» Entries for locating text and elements
▼
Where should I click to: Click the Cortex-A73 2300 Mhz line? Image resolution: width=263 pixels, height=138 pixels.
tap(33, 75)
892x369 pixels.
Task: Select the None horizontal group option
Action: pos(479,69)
▲
» CHALLENGE
Please count the lines of the data above that contain the string "pixels", treating uppercase and lowercase as different. Give only the number.

» TASK ANSWER
2